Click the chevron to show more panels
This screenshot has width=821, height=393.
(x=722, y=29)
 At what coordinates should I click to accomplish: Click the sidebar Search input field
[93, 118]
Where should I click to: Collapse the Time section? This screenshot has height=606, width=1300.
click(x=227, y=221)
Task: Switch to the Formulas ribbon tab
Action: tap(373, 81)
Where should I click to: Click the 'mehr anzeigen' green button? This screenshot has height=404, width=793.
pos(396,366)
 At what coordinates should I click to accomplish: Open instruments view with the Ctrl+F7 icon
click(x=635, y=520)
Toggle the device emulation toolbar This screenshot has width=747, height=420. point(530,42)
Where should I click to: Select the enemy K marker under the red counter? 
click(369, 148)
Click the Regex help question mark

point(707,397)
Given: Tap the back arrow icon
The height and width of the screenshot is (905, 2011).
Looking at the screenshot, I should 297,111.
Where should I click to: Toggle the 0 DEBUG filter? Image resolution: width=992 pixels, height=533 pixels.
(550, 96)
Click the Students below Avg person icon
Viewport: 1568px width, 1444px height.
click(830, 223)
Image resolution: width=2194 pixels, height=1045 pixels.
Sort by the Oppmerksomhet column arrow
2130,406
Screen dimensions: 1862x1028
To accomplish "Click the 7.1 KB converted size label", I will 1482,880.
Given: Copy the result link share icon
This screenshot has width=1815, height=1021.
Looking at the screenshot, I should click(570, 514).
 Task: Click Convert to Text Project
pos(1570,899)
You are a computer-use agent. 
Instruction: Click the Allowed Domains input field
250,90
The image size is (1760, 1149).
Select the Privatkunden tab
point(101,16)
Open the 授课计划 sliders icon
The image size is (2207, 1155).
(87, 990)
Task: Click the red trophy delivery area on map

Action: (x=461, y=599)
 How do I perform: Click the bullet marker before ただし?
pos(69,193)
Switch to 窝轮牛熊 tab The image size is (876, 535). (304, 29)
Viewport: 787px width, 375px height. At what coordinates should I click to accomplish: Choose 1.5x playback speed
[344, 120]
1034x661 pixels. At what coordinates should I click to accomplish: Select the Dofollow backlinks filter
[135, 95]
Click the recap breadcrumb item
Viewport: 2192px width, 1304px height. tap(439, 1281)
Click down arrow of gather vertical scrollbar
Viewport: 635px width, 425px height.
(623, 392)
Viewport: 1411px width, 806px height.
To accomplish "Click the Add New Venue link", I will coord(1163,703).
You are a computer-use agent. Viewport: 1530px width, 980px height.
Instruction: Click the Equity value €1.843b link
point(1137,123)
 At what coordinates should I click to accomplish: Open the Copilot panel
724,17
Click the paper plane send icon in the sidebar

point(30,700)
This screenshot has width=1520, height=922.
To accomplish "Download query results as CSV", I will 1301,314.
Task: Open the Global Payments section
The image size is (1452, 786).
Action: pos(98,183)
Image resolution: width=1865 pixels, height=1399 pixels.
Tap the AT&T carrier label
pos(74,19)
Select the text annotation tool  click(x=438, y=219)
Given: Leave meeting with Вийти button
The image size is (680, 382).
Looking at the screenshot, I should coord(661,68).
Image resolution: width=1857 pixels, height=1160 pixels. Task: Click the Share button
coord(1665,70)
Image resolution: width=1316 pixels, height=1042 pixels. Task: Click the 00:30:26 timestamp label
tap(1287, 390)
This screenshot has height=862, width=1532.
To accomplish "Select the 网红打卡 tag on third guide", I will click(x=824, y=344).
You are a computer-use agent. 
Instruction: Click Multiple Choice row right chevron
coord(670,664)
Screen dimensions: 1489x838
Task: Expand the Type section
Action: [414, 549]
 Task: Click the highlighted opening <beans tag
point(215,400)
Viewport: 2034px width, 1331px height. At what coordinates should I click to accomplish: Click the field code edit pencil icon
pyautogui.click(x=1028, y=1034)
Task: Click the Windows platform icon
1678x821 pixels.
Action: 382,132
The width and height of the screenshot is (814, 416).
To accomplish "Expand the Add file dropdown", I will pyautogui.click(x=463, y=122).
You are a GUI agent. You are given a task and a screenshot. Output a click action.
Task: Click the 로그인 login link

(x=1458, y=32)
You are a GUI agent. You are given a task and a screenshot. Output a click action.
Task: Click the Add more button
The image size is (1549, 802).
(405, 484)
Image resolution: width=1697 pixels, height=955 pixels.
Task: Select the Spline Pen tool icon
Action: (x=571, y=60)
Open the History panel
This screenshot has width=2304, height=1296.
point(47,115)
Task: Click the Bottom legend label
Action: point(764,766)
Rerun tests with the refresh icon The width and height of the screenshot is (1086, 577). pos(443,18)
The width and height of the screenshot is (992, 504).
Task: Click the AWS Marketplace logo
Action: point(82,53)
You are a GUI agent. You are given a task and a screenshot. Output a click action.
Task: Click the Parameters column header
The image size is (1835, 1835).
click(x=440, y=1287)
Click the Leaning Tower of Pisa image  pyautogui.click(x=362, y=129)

------------------------

§ **Task prompt**: Give back, exactly as written, the stretch from the line with "Given: Leave meeting with Вийти button" through the line with "Task: Click the Add more button", and no other lines from the records above.

§ **Written answer**:
Given: Leave meeting with Вийти button
The image size is (680, 382).
Looking at the screenshot, I should coord(661,68).
Image resolution: width=1857 pixels, height=1160 pixels. Task: Click the Share button
coord(1665,70)
Image resolution: width=1316 pixels, height=1042 pixels. Task: Click the 00:30:26 timestamp label
tap(1287, 390)
This screenshot has height=862, width=1532.
To accomplish "Select the 网红打卡 tag on third guide", I will click(x=824, y=344).
You are a computer-use agent. 
Instruction: Click Multiple Choice row right chevron
coord(670,664)
Screen dimensions: 1489x838
Task: Expand the Type section
Action: [414, 549]
 Task: Click the highlighted opening <beans tag
point(215,400)
Viewport: 2034px width, 1331px height. At what coordinates should I click to accomplish: Click the field code edit pencil icon
pyautogui.click(x=1028, y=1034)
Task: Click the Windows platform icon
1678x821 pixels.
Action: 382,132
The width and height of the screenshot is (814, 416).
To accomplish "Expand the Add file dropdown", I will pyautogui.click(x=463, y=122).
You are a GUI agent. You are given a task and a screenshot. Output a click action.
Task: Click the 로그인 login link

(x=1458, y=32)
You are a GUI agent. You are given a task and a screenshot. Output a click action.
Task: Click the Add more button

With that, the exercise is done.